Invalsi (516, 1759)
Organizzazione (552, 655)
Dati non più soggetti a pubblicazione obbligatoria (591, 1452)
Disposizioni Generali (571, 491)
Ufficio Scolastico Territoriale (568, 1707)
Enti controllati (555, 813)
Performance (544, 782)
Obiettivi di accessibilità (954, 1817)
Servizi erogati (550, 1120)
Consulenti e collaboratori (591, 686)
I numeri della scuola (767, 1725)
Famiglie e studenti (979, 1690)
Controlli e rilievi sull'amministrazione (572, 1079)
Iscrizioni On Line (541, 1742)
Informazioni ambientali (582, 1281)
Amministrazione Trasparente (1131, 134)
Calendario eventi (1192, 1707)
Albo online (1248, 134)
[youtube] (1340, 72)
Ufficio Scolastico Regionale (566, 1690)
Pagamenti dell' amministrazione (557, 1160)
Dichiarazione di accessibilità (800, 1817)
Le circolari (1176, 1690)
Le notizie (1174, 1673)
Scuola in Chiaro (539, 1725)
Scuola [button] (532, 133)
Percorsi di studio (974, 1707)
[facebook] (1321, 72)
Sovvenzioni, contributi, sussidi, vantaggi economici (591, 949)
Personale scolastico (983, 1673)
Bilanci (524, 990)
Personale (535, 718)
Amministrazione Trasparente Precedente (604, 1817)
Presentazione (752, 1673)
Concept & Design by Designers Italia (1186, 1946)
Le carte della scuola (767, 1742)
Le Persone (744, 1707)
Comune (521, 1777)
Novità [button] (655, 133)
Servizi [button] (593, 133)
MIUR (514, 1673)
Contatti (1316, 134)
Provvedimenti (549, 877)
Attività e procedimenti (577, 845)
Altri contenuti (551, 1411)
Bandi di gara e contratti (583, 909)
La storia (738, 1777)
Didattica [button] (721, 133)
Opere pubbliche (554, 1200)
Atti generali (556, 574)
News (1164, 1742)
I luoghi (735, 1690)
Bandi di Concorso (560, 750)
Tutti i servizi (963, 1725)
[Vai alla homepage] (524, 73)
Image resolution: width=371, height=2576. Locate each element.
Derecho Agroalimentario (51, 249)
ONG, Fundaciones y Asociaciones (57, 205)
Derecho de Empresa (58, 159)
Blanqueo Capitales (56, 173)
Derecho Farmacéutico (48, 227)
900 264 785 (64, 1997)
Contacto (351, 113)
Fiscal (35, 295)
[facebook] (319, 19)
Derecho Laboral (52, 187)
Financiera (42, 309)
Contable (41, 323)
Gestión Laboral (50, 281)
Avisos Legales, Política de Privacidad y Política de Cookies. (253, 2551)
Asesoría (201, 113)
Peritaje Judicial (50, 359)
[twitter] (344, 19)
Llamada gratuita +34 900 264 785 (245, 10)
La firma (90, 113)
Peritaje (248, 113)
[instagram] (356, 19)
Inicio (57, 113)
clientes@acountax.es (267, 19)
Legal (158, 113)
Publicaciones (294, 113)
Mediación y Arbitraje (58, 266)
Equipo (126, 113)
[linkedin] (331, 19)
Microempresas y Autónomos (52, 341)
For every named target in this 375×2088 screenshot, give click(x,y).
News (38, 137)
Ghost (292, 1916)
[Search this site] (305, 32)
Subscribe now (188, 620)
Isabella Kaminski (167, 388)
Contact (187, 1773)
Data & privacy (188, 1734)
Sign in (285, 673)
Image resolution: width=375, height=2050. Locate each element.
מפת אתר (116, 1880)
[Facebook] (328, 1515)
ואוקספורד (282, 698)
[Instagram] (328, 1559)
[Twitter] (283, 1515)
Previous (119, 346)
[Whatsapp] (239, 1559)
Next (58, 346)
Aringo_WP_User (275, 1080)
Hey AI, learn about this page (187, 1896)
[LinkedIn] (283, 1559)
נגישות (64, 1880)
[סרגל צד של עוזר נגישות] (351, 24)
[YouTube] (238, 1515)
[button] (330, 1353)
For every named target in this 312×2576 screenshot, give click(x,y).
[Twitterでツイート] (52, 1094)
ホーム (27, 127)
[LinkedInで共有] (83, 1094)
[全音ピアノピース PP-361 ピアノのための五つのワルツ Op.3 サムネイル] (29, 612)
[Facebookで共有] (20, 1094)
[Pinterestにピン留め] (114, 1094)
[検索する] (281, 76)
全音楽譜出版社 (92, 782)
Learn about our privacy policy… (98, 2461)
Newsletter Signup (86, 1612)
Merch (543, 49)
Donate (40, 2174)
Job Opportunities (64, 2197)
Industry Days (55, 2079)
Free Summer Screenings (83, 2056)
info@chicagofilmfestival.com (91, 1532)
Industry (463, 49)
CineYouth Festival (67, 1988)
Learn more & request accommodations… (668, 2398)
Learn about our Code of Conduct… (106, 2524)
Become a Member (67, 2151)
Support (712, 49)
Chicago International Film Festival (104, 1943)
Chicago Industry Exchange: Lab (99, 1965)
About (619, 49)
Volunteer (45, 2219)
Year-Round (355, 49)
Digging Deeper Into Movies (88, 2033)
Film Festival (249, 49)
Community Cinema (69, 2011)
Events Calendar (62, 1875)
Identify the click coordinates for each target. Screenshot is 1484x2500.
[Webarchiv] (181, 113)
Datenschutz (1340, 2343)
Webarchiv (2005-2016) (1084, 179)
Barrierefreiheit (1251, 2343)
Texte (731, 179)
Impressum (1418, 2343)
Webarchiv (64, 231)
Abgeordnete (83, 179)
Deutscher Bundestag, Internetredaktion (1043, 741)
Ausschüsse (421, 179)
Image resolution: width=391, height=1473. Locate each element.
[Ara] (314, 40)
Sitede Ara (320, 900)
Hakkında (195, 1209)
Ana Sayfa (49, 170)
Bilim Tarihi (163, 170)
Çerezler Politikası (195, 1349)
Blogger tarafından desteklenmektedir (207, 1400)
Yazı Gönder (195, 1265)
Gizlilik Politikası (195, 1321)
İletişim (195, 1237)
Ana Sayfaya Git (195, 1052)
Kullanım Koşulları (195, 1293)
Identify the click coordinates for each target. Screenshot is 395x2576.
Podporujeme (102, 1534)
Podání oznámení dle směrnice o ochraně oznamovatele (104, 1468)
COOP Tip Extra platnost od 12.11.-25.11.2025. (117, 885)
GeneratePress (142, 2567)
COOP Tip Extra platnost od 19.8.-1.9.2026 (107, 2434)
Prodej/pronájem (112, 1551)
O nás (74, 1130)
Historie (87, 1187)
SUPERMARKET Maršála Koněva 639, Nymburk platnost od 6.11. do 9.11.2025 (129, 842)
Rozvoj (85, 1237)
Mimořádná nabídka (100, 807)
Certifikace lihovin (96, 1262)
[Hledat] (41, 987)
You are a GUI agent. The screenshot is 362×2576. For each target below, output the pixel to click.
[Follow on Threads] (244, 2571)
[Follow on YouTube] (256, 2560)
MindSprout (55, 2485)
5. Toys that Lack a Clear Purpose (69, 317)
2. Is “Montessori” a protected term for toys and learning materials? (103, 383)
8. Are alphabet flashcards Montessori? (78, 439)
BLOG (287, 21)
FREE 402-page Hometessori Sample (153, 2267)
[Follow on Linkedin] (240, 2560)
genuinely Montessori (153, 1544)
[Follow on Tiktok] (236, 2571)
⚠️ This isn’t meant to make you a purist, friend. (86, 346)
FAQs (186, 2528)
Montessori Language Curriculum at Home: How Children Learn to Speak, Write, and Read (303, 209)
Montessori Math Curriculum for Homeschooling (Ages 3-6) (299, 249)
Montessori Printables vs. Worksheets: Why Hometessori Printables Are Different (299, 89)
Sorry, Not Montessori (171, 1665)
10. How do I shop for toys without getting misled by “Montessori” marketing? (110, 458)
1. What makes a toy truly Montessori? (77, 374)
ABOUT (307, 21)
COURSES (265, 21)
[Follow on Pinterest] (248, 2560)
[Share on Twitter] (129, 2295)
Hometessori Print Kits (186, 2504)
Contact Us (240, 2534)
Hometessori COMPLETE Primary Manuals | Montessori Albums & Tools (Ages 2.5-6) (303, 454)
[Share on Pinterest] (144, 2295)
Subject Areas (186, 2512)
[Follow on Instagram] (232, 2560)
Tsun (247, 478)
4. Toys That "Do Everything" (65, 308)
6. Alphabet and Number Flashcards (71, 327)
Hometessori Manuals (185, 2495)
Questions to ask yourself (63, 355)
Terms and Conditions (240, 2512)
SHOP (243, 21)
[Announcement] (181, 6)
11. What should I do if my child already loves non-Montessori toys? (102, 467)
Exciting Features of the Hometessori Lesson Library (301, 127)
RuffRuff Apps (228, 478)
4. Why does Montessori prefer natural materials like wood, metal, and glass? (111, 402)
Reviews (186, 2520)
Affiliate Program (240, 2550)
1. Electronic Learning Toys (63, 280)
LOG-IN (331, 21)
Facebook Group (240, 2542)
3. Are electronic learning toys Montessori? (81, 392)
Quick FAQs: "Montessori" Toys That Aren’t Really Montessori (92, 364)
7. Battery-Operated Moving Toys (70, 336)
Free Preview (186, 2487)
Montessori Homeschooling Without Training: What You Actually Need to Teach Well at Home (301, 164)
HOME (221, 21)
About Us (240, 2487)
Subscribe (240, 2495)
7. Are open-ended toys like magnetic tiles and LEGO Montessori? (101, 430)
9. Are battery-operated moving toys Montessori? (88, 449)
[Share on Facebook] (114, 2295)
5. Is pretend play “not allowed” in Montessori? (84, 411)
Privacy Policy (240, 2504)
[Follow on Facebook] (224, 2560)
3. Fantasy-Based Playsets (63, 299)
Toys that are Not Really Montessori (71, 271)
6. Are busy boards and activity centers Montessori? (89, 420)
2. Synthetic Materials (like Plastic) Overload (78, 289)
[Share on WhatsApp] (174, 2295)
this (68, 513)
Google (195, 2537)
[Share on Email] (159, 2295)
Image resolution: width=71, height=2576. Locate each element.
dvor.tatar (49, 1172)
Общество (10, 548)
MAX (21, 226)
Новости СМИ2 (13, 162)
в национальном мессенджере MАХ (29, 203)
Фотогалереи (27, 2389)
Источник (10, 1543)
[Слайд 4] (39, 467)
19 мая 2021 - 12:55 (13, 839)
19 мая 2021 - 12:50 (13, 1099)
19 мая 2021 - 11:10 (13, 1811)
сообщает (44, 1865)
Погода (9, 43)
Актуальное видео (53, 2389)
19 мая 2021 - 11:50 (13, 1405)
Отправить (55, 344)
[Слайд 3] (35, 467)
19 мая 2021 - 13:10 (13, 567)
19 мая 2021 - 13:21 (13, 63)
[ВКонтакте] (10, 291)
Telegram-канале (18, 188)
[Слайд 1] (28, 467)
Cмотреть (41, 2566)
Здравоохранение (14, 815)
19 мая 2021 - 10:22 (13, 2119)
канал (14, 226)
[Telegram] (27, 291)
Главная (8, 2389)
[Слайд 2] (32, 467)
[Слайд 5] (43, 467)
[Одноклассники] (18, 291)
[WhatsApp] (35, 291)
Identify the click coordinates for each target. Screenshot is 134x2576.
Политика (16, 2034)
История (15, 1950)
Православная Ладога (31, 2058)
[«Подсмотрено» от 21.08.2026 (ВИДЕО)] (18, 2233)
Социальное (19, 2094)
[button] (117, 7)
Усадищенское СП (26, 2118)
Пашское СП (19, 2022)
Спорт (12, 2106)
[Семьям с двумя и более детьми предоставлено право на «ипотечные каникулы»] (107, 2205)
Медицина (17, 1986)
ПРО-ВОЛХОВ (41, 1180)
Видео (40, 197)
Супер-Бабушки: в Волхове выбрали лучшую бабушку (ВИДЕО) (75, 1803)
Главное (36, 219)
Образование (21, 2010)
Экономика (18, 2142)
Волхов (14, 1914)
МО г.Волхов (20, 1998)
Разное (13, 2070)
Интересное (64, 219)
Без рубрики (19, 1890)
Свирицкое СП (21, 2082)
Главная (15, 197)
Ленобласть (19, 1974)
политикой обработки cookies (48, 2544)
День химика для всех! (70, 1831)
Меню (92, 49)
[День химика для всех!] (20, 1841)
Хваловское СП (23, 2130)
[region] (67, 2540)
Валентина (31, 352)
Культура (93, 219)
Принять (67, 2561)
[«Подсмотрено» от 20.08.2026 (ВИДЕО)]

──────────────────────────────

## Exercise aim
Copy out, from the material above, each line in which the string "Hometessori" is found.

## Reply
FREE 402-page Hometessori Sample (153, 2267)
Montessori Printables vs. Worksheets: Why Hometessori Printables Are Different (299, 89)
Hometessori Print Kits (186, 2504)
Hometessori COMPLETE Primary Manuals | Montessori Albums & Tools (Ages 2.5-6) (303, 454)
Hometessori Manuals (185, 2495)
Exciting Features of the Hometessori Lesson Library (301, 127)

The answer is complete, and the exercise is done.